If analgesia is still ineffective, one can add a drug that produces independent analgesic effects. For example, this patient seems to have both bone and neuropathic pain syndromes. The former may respond to steroids, non-steroidals, or biphosphonates, the latter to topical lidocaine, antidepressant, or antiepileptic drugs. While the strongest evidence supports tri-cyclic antidepressants, gabapentin, and serotonergic neuroepinephrine reuptake inhibitors for the treatment of neuropathic pain, one may have to try five or six agents (including agents such as clonidine, intravenous lidocaine, or mexelitine) to get a significant decrease in pain. A combination of these may also be needed. One should systematically add a co-analgesic and increase the dose until the maximal dose, pain relief, or intolerable side effects occur. A medication should be continued if it results in at least a 50% decrease in pain.

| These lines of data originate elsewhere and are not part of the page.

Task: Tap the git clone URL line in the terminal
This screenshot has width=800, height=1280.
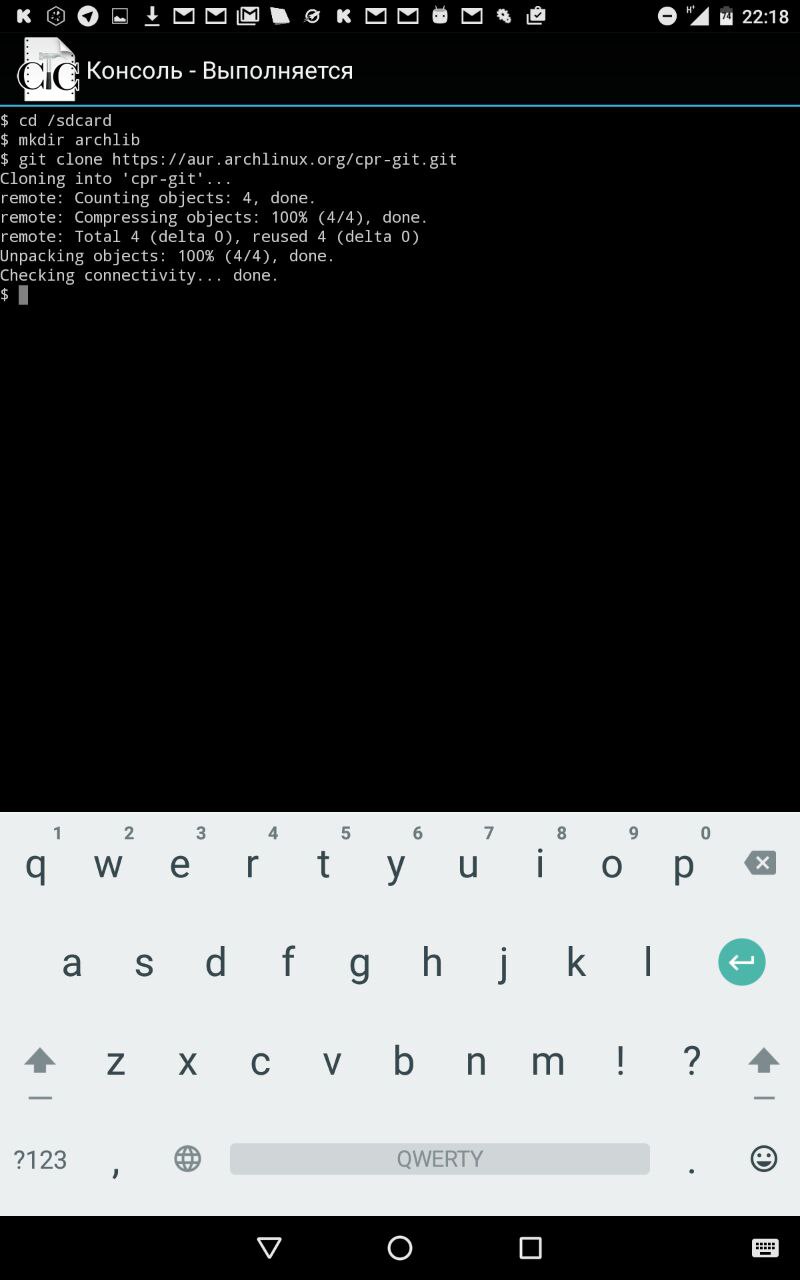Action: tap(229, 160)
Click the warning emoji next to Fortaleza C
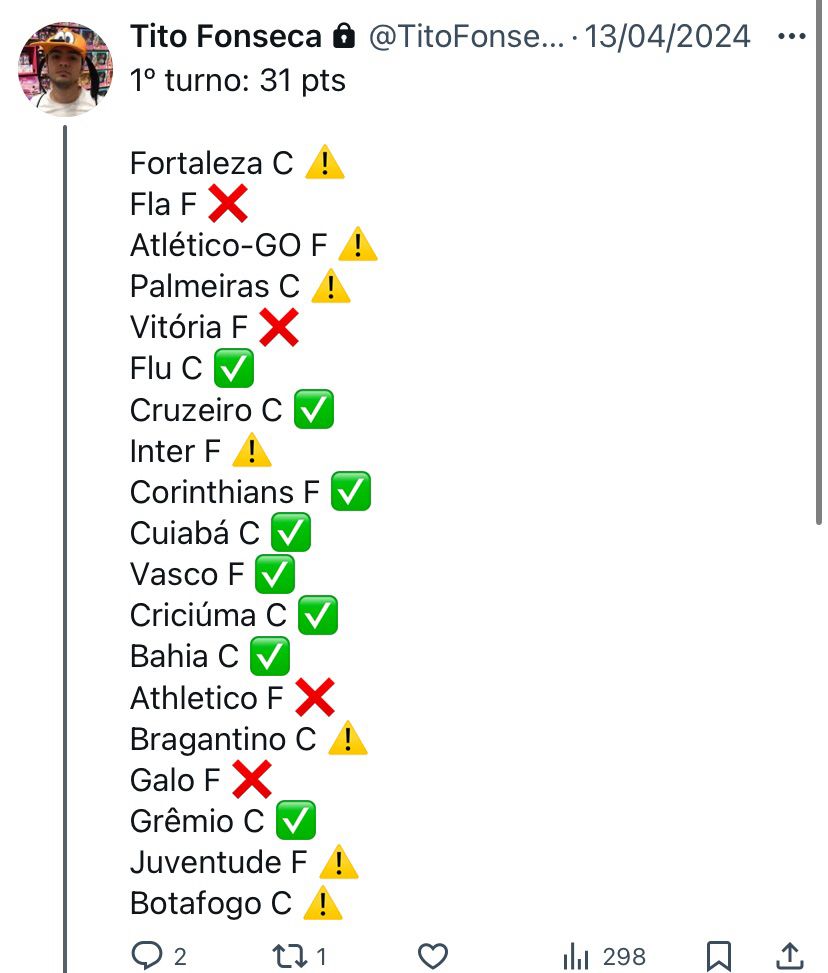This screenshot has height=973, width=828. [325, 163]
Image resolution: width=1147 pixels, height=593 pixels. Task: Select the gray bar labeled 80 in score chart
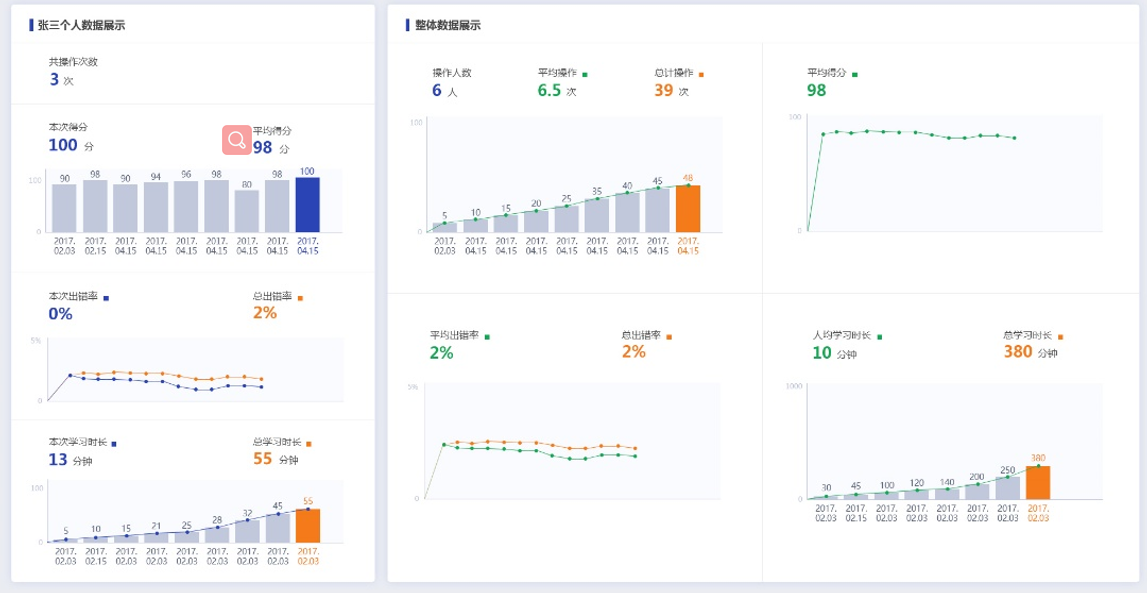(x=246, y=211)
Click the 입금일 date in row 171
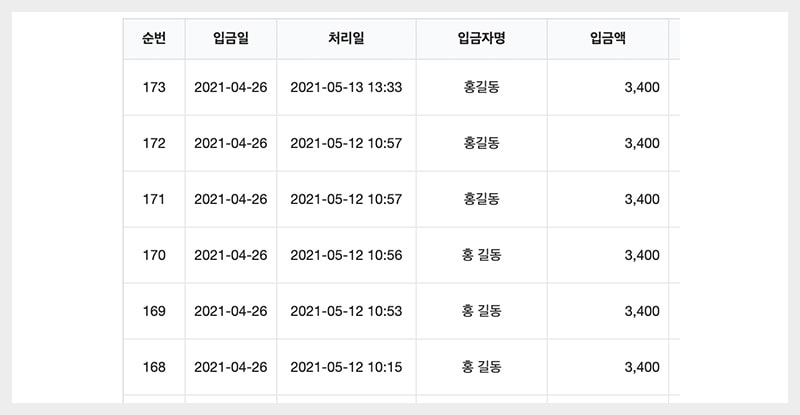The height and width of the screenshot is (415, 800). pyautogui.click(x=231, y=199)
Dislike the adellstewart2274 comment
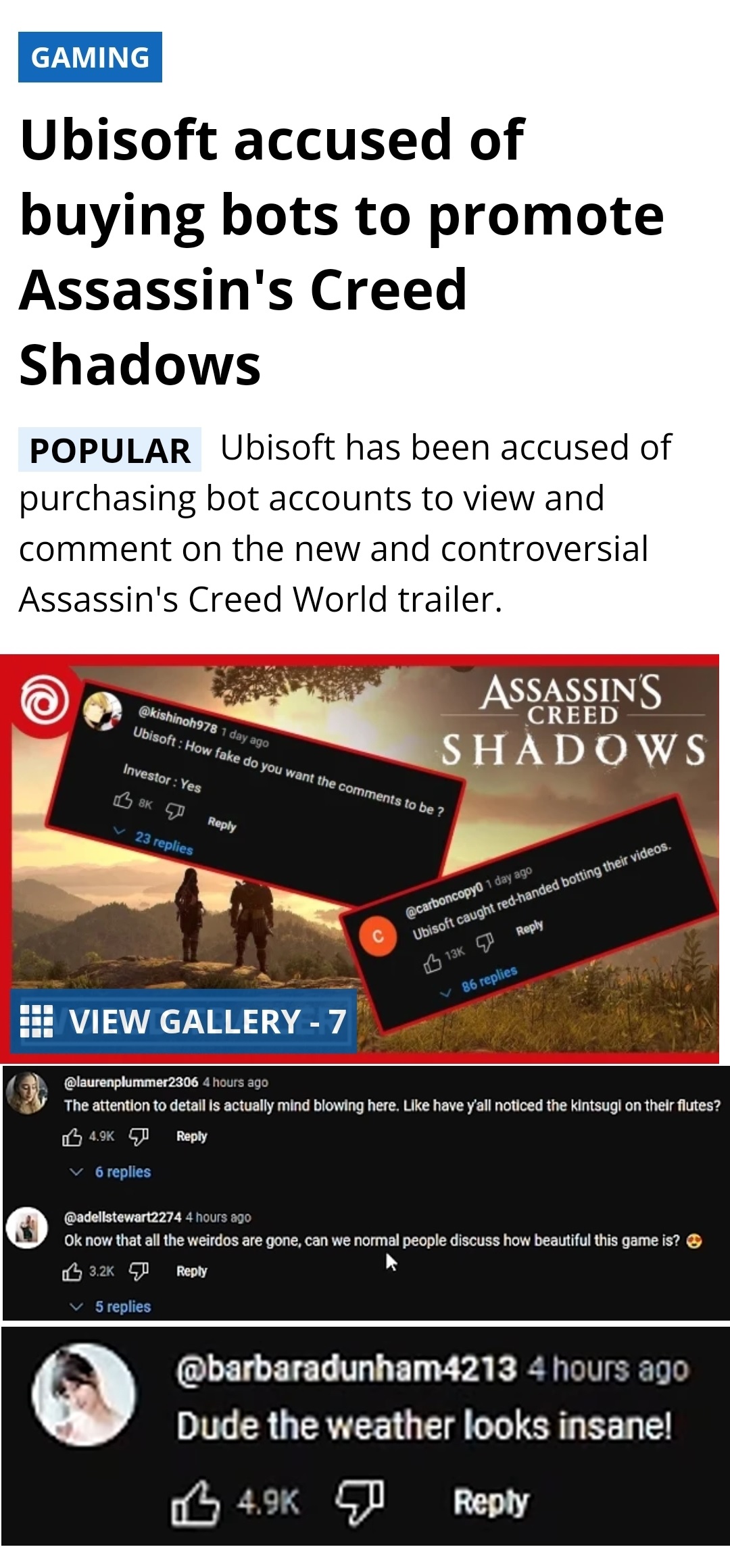The width and height of the screenshot is (730, 1568). [x=138, y=1272]
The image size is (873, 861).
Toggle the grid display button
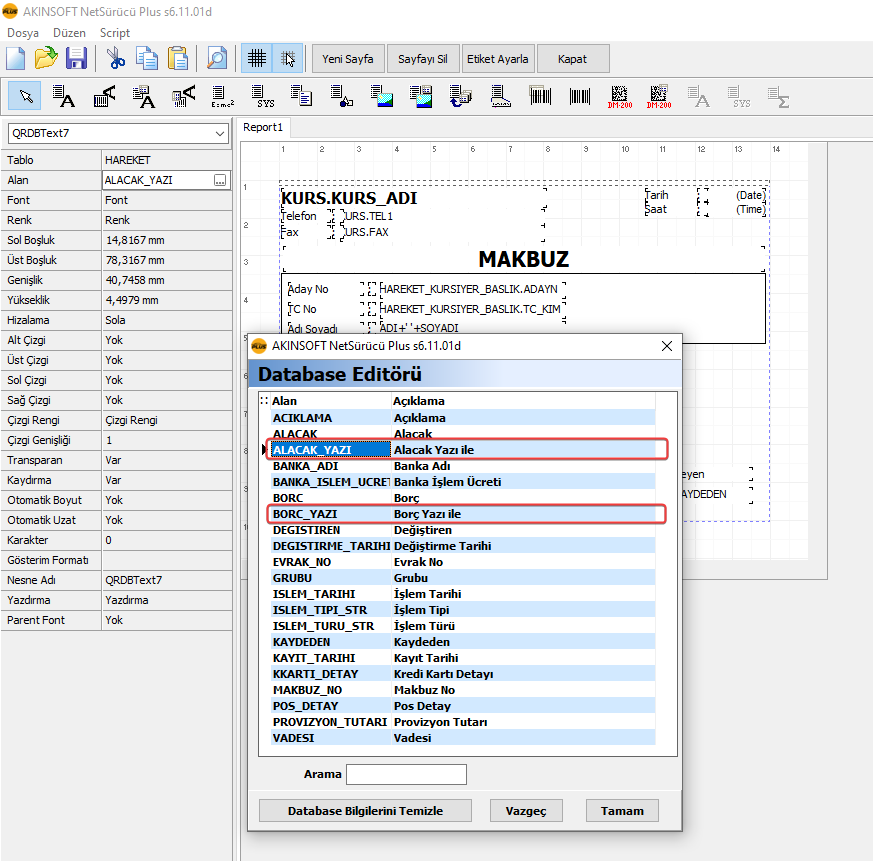coord(257,58)
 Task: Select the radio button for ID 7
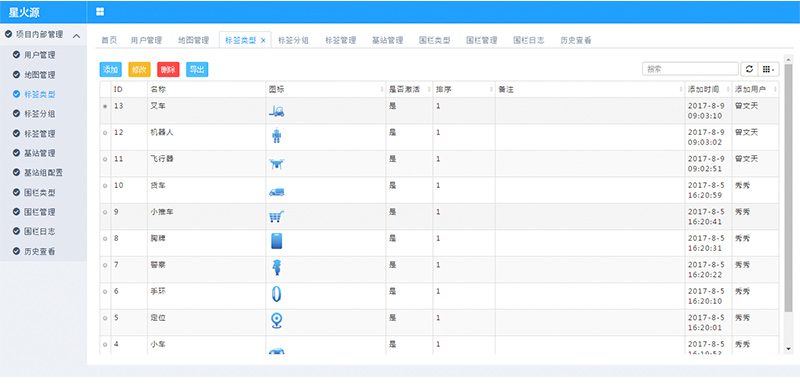coord(105,265)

One should also consider non-pharmacological analgesic interventions. Acupuncture and behavioral interventions have been shown to help with pain syndromes. Radiation to the patient’s sternum and ribs may help with bone related pain, while a regional nerve block may help the neuropathic component. In addition radiopharmaceuticals such as samarium, can be considered in patients with pain secondary to diffuse bone metastases.

In very difficult cases, one may need to try and enhance the opiate’s analgesic effect. Drugs that antagonize the NMDA receptor, for example, have both direct analgesic effects or may reverse opiate tolerance, resulting in better pain management. The three drugs that are most commonly used are ketamine, methadone, and dextromethorphan. The use of these drugs should only be done with a pain or palliative care consultation.

While opiate unresponsive pain is not that common, it is very frustrating. Systematically approaching the problem will ensure that one develops the best treatment plan.

References:

1. Mercadante S, Portenoy RK. Opiate Poorly Responsive Cancer Pain Parts 1-3 Journal of Pain and Symptom Management 2001 Vol. 21 #1 page 144-150; Vol. 21 #2 page 255-264; Vol. 21(4) #3 page 338-354.

2. Smith, TJ, Staats, PS., Deer, T., et al. (2002). "Randomized clinical trial of an implantable drug delivery system compared with comprehensive medical management for refractory cancer pain: impact on pain, drug related toxicity, and survival." J Clin Oncol 20(19): 4040-9.

3. Fallon, M. (2008). "When morphine does not work." Support Care Cancer 2008: 16(7):771-5.

Acknowledgments: We appreciate input from David Weissman who helped us think through and provide part of the algorithm for this article.